Los eclesiásticos parecen creer que si controlan la educación de los niños, les harán caso cuando sean adultos. Es algo así como considerar que las personas somos robots programables cuando todos sabemos que la vida y sus circunstancias nos van moldeando y que muchos hemos cambiado de opinión y de costumbres con el transcurso del […]

Los eclesiásticos parecen creer que si controlan la educación de los niños, les harán caso cuando sean adultos. Es algo así como considerar que las personas somos robots programables cuando todos sabemos que la vida y sus circunstancias nos van moldeando y que muchos hemos cambiado de opinión y de costumbres con el transcurso del tiempo. Pero el mundo eclesiástico español es conductista y está obsesionado con el sistema educativo. De ahí la actual ofensiva desatada por la conferencia episcopal que pretende, por una parte, seguir controlando la educación religiosa, es decir mantener el modelo de indoctrinación en la fe católica y, por otra, se opone con todas sus fuerzas a que los maestros se encarguen de preparar a los niños para ser buenos ciudadanos.

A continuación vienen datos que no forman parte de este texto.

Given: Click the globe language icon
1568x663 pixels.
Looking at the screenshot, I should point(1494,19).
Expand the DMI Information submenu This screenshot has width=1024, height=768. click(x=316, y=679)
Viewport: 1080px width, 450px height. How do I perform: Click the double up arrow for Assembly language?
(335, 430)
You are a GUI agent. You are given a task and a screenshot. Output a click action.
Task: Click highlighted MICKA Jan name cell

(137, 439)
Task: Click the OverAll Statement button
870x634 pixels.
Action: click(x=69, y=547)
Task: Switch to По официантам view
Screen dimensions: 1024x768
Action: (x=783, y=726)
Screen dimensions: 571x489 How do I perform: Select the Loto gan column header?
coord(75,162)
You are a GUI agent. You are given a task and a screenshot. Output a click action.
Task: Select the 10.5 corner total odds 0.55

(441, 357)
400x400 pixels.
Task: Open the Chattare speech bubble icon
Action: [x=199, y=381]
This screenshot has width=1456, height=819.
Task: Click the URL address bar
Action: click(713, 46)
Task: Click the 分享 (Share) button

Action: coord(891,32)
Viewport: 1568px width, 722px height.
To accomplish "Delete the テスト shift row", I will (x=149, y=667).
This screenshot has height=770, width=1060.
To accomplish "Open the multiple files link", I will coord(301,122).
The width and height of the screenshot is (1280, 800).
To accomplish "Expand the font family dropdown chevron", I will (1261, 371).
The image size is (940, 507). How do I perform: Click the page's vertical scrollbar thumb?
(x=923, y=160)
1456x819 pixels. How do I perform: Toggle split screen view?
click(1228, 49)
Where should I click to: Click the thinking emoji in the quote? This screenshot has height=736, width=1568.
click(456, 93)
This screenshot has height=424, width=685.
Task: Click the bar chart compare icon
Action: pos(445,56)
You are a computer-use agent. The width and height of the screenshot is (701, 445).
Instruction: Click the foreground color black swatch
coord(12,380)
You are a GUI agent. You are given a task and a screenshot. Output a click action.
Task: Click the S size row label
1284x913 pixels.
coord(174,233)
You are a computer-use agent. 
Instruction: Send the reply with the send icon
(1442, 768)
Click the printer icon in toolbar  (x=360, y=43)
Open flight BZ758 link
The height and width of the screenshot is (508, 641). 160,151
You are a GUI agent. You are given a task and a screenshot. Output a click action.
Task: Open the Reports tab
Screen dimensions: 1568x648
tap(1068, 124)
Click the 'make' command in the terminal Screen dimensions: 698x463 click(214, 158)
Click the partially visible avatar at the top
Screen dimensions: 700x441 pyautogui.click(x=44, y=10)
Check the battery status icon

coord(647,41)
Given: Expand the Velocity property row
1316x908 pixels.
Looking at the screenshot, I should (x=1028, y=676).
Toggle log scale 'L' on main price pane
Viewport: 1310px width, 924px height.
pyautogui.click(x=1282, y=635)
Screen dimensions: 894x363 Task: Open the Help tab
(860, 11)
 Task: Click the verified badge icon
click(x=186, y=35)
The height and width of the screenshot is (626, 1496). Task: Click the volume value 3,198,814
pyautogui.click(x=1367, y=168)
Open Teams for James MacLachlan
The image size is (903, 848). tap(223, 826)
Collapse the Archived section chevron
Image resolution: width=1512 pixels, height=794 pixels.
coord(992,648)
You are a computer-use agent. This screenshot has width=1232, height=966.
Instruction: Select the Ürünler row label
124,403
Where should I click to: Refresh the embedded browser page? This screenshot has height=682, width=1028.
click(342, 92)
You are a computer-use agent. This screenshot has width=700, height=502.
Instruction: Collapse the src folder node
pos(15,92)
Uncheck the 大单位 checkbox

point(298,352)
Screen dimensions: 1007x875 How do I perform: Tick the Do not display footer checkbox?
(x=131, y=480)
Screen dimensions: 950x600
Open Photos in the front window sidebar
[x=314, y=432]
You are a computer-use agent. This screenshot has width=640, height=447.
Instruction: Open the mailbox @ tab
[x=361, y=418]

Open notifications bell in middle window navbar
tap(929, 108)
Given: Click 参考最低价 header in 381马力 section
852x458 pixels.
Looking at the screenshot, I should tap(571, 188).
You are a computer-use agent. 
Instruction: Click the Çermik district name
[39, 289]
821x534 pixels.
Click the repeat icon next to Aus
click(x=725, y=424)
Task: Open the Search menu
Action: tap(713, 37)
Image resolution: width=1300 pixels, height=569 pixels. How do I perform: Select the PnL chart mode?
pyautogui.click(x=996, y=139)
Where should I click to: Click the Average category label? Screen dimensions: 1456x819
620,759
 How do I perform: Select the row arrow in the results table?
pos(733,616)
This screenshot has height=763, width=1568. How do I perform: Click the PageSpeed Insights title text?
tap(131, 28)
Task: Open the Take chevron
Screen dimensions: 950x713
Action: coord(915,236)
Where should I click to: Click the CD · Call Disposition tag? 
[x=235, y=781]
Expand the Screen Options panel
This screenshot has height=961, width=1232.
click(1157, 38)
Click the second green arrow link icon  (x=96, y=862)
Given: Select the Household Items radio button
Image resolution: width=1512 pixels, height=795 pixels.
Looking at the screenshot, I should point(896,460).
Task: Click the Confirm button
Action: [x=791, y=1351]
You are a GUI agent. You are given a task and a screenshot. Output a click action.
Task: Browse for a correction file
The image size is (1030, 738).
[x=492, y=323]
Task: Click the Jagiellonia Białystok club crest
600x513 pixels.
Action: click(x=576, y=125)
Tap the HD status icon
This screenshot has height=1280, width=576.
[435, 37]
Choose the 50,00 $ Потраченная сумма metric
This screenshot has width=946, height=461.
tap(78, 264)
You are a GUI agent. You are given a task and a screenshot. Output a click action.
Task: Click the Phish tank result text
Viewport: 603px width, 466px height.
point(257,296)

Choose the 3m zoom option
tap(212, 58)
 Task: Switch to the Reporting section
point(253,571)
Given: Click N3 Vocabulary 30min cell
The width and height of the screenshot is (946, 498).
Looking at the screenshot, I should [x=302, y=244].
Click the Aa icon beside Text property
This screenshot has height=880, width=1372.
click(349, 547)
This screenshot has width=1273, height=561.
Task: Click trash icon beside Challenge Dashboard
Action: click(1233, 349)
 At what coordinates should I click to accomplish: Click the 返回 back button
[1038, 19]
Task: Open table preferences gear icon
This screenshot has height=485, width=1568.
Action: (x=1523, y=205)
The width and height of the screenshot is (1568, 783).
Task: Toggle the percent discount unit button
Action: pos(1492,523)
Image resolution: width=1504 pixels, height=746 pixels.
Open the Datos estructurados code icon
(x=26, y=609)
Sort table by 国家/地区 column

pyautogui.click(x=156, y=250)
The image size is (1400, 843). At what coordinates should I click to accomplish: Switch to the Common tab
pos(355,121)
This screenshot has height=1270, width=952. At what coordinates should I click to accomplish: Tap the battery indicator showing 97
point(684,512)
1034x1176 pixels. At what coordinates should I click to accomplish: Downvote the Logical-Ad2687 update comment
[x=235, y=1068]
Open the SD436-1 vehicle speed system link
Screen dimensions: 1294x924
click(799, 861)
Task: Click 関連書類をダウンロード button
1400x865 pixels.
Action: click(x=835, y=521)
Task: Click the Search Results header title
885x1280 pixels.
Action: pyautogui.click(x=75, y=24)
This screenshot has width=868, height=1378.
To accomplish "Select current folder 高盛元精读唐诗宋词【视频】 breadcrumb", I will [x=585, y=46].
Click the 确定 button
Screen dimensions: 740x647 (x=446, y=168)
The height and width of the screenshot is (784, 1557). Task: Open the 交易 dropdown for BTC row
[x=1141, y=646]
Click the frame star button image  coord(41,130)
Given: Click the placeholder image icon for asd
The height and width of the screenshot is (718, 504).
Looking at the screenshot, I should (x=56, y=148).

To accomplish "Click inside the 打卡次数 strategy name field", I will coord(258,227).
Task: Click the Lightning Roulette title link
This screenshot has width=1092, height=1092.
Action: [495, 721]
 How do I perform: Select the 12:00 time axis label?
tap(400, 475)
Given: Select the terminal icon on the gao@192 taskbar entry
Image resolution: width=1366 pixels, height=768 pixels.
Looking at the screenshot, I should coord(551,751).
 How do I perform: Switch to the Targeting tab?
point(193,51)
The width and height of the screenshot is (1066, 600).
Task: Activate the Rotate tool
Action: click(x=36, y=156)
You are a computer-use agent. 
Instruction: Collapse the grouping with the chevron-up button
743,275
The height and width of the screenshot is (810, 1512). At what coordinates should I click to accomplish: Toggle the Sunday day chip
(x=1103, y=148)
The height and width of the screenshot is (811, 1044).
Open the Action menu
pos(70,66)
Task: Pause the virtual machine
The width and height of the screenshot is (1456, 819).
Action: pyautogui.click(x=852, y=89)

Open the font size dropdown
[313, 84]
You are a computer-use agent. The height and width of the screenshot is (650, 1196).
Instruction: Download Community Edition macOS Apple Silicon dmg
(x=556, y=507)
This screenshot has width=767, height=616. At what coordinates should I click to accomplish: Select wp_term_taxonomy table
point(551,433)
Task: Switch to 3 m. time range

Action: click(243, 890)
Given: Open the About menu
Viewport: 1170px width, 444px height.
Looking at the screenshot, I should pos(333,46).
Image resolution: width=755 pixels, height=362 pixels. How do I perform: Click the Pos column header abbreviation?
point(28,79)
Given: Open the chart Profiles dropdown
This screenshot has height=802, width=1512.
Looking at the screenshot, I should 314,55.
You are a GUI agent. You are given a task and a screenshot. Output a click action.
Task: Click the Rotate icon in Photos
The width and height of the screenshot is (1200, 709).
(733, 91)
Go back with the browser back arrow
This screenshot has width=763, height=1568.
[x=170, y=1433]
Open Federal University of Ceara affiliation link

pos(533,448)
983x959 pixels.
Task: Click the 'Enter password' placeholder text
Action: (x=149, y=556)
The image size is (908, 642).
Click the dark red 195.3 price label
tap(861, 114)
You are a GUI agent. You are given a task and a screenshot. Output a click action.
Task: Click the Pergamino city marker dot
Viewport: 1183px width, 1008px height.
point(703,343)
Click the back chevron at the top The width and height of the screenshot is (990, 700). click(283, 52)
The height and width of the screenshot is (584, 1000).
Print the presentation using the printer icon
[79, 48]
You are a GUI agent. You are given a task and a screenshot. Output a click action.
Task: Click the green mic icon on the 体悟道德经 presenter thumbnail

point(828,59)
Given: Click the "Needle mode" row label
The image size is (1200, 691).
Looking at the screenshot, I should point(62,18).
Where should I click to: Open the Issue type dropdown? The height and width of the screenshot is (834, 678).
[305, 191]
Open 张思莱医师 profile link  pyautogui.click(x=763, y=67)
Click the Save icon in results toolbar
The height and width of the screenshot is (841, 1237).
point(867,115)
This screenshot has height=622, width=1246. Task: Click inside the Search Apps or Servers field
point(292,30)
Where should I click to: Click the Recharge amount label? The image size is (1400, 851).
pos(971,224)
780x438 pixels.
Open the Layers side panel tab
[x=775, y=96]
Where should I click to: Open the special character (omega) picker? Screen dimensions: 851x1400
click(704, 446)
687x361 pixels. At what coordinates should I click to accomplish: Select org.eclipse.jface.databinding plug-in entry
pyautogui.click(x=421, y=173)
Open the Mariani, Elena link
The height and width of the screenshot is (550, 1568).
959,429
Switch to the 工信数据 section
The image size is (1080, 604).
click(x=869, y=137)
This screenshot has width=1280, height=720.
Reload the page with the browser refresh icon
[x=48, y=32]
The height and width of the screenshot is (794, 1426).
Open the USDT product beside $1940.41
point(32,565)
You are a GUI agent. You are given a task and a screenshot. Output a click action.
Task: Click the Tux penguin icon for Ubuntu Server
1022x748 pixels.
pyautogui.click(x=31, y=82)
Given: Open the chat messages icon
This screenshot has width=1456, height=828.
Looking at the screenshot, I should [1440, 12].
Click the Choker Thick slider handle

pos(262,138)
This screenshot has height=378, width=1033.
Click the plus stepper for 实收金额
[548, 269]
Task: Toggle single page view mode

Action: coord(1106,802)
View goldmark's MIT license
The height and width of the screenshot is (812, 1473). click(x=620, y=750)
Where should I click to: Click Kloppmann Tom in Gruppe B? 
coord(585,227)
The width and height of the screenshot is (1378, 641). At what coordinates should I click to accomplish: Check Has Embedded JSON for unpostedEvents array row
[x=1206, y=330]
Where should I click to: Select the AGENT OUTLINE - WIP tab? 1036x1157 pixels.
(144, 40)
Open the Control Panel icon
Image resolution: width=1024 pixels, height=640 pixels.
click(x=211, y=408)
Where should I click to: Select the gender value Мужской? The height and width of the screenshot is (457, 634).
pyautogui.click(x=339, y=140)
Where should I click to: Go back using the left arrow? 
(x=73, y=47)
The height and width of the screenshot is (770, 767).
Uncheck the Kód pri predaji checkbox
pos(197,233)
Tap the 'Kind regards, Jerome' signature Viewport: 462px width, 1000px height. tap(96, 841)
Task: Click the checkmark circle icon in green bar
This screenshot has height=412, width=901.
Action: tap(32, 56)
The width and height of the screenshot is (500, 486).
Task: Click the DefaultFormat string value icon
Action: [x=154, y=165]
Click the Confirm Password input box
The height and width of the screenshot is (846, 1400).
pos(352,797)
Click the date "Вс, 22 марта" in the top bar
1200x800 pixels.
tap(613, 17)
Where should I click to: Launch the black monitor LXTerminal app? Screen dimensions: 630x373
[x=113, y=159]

La ofensiva responde, en mi opinión, a su ansia de supervivencia en un momento en que las sociedades desarrolladas ven disminuir tanto la práctica religiosa como el número de sus ministros

La educación para la ciudadanía, sin necesidad de ser contestada por la Iglesia, tiene sus propias dificultades. La escuela comparte con otras «agencias», palabreja importada por los sociólogos, la influencia sobre los menores. La familia, los amigos, la calle y ahora los juegos audiovisuales compiten con los maestros, a veces ferozmente, por las mentes y las voluntades de niños y jóvenes en un contexto social peculiar. Porque la urbe moderna es distinta de la de mi infancia. Ahora hay menos cohesión social que entonces, más soledades, más invitaciones a la experimentación y, sobre todo, un clima capitalista que hace a los niños precoces consumidores. La cultura mercantil vigente, «compra aunque no tengas dinero», fomentada por la televisión, entrena a nuestros menores a aceptar ser las víctimas de un sistema de vida con trabajo precario, salarios cortos, hipotecas caras, transporte público deficiente, participación política escasa a cambio de tener acceso a mil quisicosas y entretenimientos.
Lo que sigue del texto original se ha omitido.